Black briefly describes the thousands of Jews expelled into the no-man’s land between border crossings. She writes, “The agony of these ditch people became an on-going spectacle for the world’s media” (158). I’ve seen some footage taken from concentration camps in the days after the end of the war, and the idea of similar imagery being broadcast on TV and consumed as spectacle presents the violent power of technology. Television images and newspaper photographs literally ‘enframe’ or circumscribe their subjects. If, as Heidegger writes“[w]ith the bounds the thing does not stop,” but “rather, from within them it begins to be what after production it will be,” (291) then those depicted in the media as a spectacle of suffering can no longer be approached as otherwise.

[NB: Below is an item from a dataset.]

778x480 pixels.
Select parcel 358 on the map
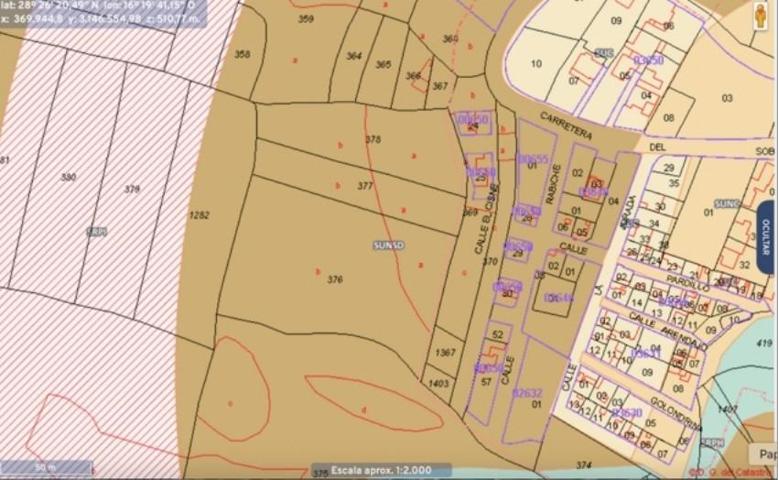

Heidegger writes, “Technology is a mode of revealing. Technology comes to presence in the realm where revealing and unconcealment take pace, where aletheia, truth, happens.” The media ‘reveals’ the truth of Jewishness—of living not only in inhuman conditions, but also of existing in a visual suffering rather than a real and embodied suffering . This is, again, a question of the particular stakes of visuality.
What happens when people are 'revealed'? How do we approach people without the violence of modern technology--HeLa cells, eugenics, census reports, consumable spectacle?